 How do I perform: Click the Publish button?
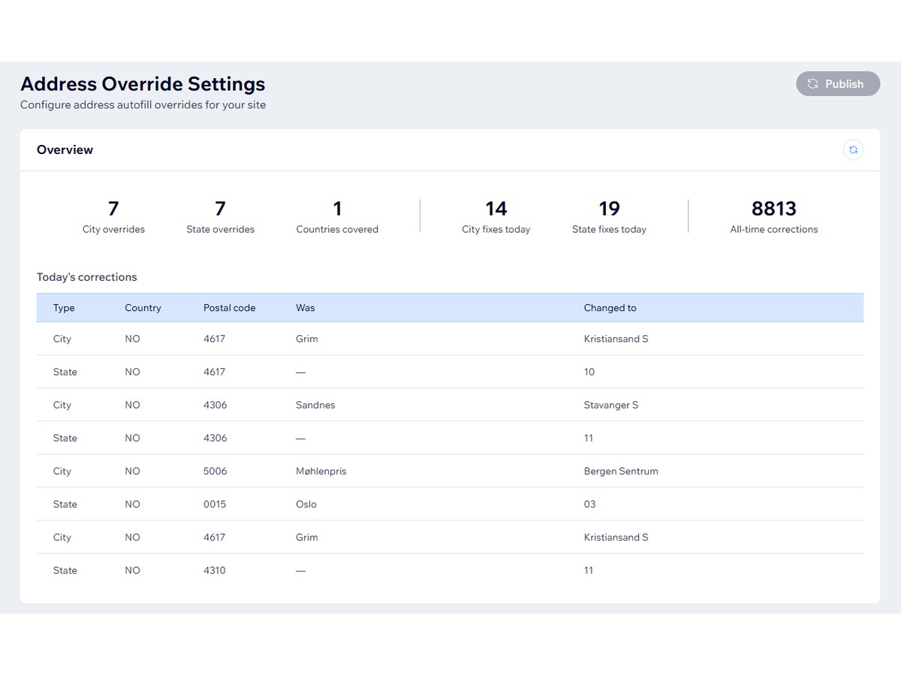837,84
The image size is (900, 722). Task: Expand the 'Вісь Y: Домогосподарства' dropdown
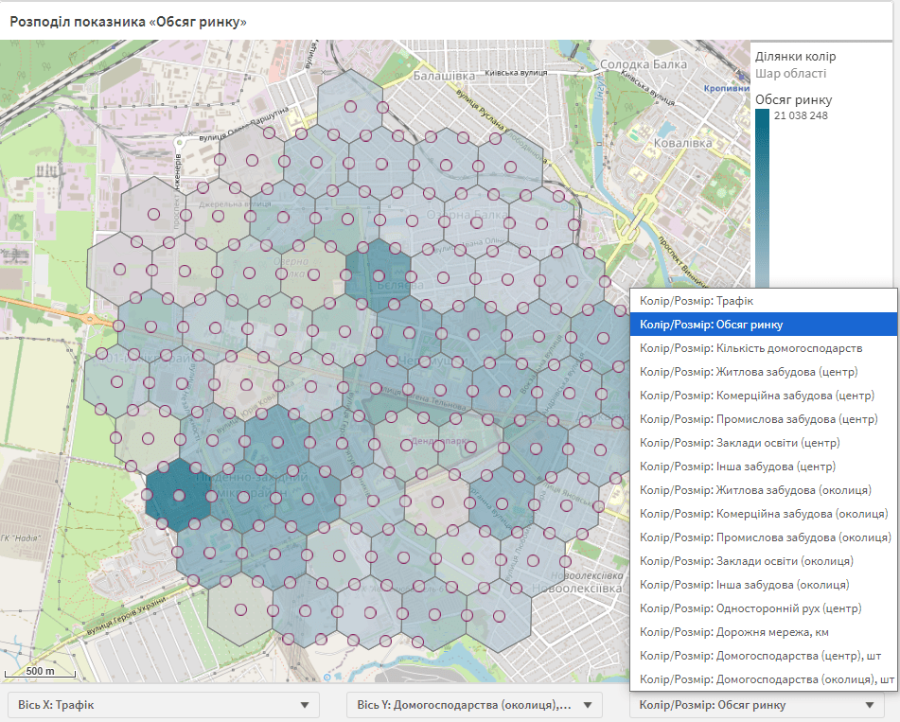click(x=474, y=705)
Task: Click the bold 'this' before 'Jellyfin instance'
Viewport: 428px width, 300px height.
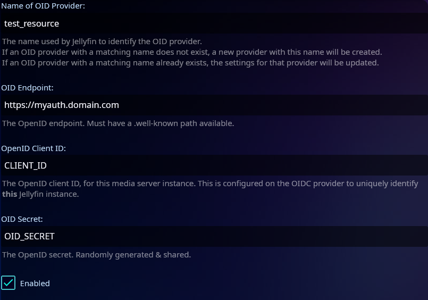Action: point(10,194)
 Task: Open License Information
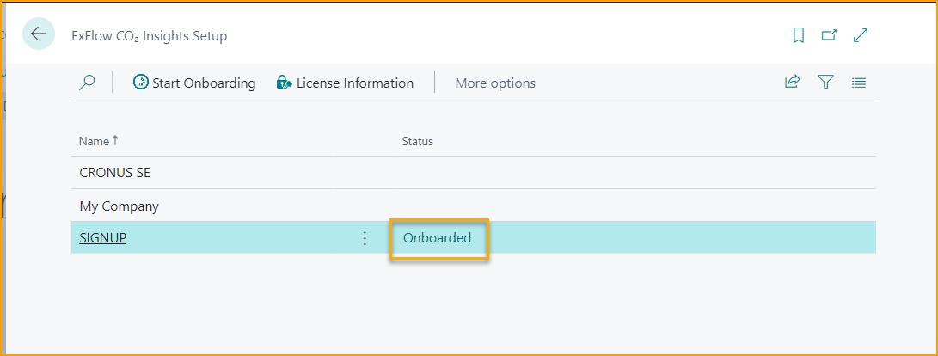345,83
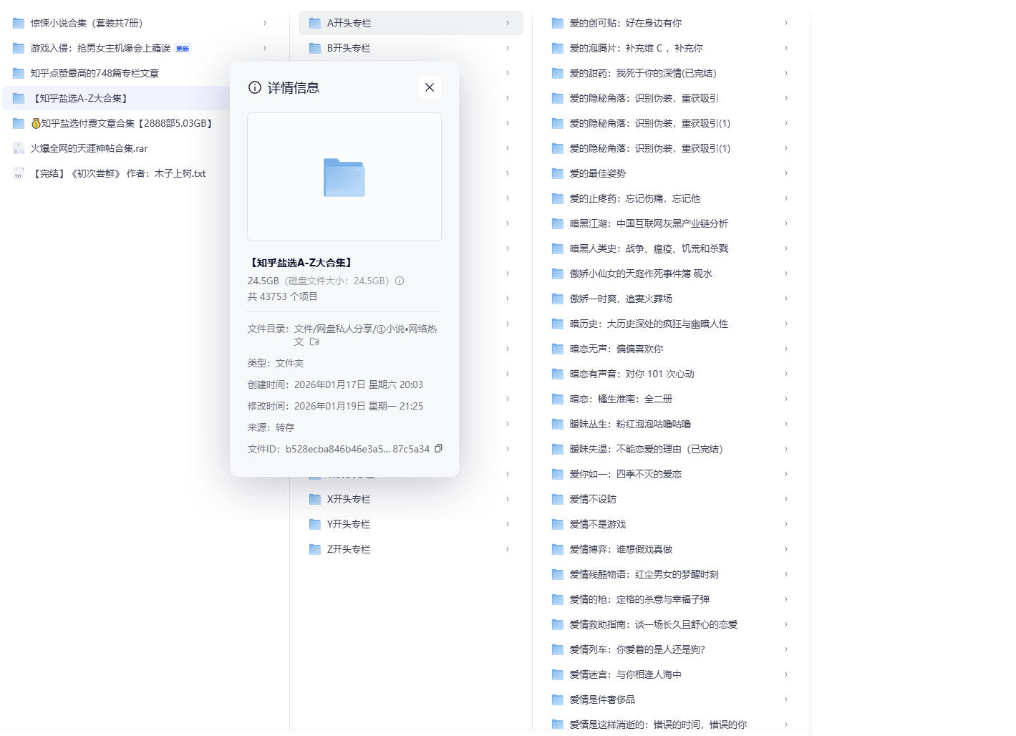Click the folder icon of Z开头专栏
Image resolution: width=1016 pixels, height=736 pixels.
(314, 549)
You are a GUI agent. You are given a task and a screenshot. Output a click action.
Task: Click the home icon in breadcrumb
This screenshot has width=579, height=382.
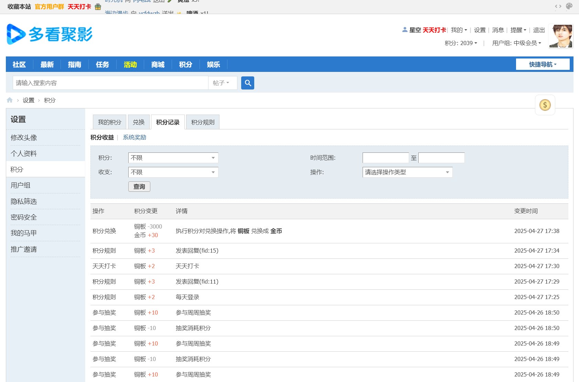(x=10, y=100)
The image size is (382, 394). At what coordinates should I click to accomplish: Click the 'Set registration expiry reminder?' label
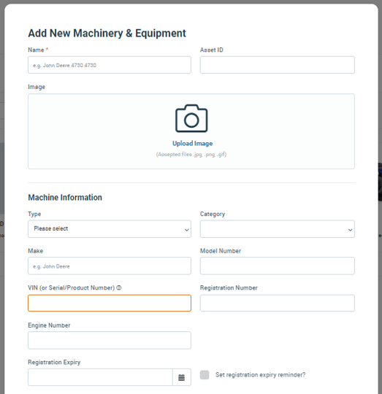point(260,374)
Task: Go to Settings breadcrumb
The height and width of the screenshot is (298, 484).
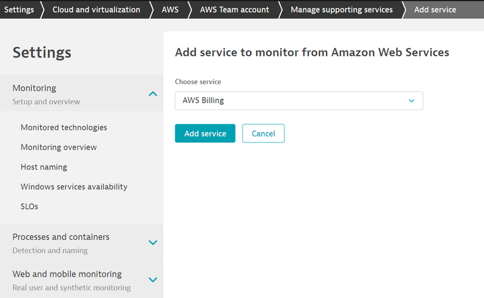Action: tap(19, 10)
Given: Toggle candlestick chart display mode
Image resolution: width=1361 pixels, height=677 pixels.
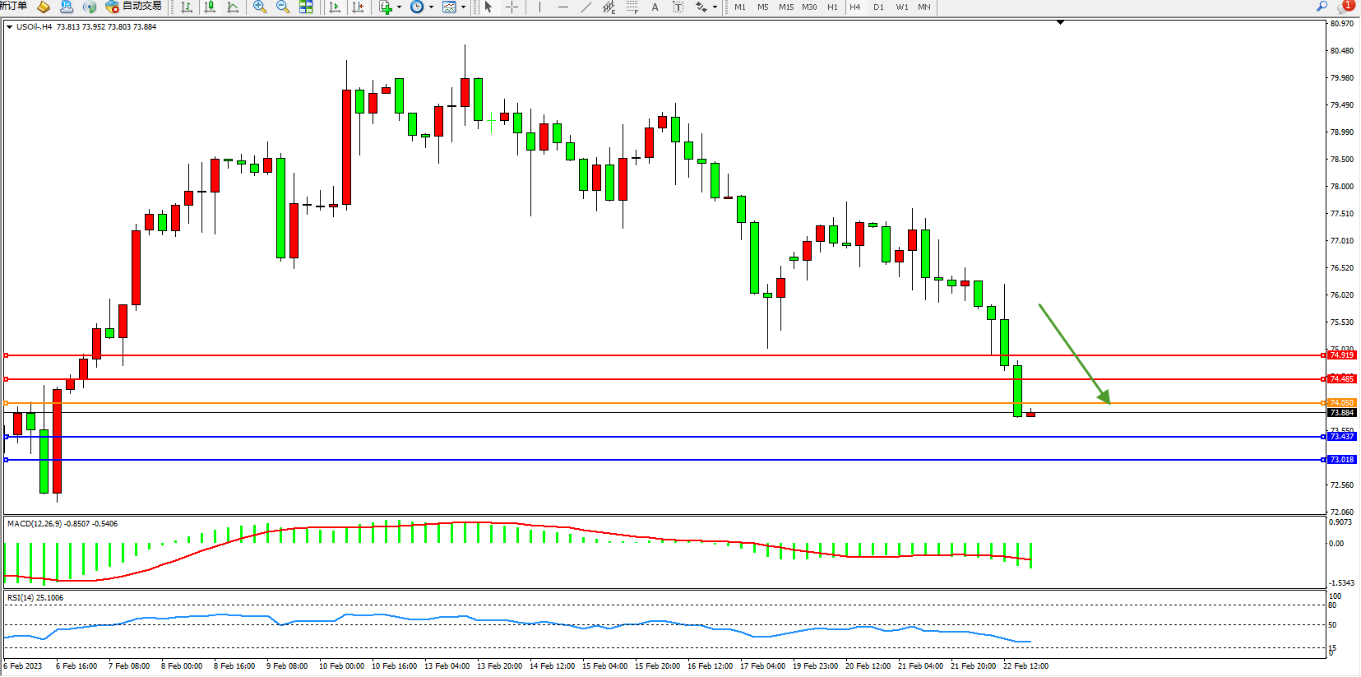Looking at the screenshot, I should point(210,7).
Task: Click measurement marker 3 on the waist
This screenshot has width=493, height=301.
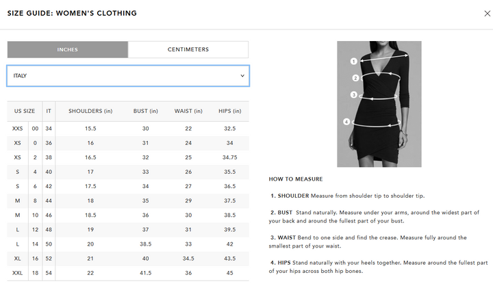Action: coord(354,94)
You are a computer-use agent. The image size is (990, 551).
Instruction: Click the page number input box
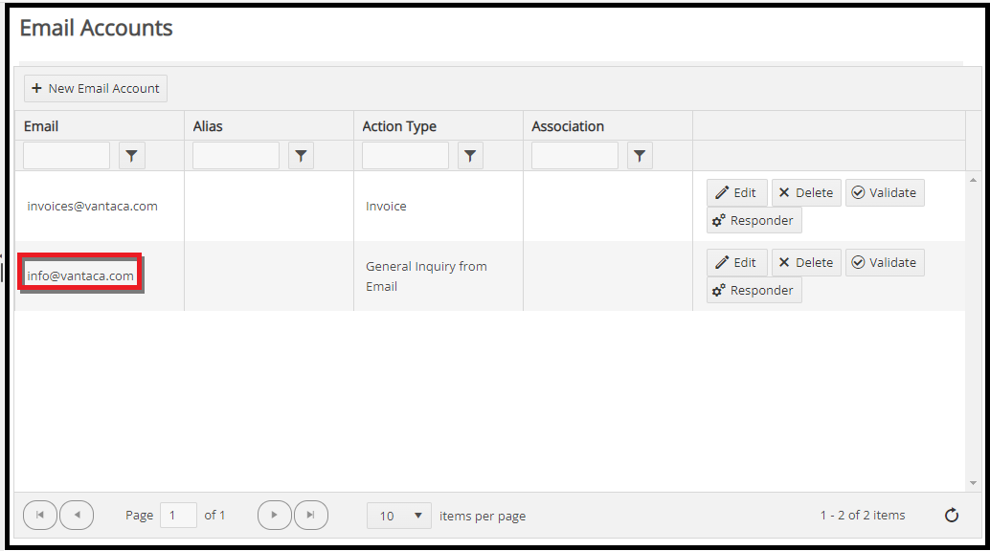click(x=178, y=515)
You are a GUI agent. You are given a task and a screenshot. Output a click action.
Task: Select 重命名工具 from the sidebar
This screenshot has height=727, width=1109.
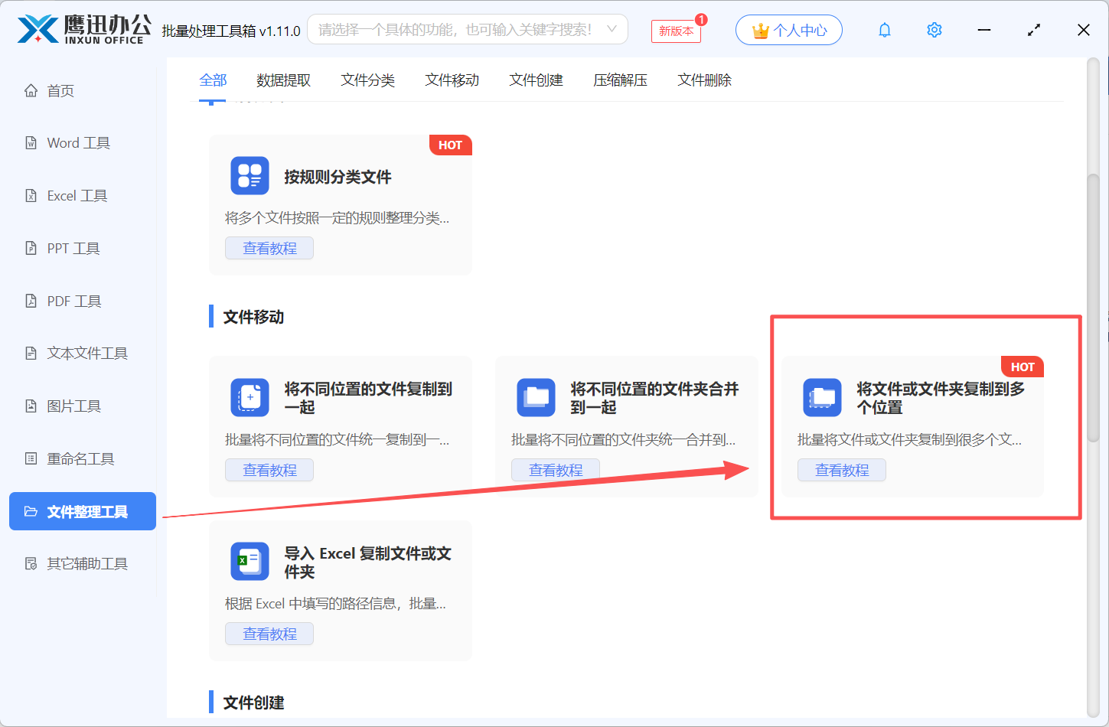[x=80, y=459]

***

Quote verbatim every line starting at the line that contains "Image resolution: width=1361" and ending with the last line of the records; omit all pictures.

== ANSWER FOR THIS EXERCISE ==
Image resolution: width=1361 pixels, height=677 pixels.
Looking at the screenshot, I should point(210,7).
Task: Click measurement marker 3 on the waist
This screenshot has width=493, height=301.
Action: coord(354,94)
You are a computer-use agent. The image size is (990, 551).
Instruction: Click the page number input box
click(x=178, y=515)
You are a GUI agent. You are given a task and a screenshot. Output a click action.
Task: Select 重命名工具 from the sidebar
This screenshot has height=727, width=1109.
[x=80, y=459]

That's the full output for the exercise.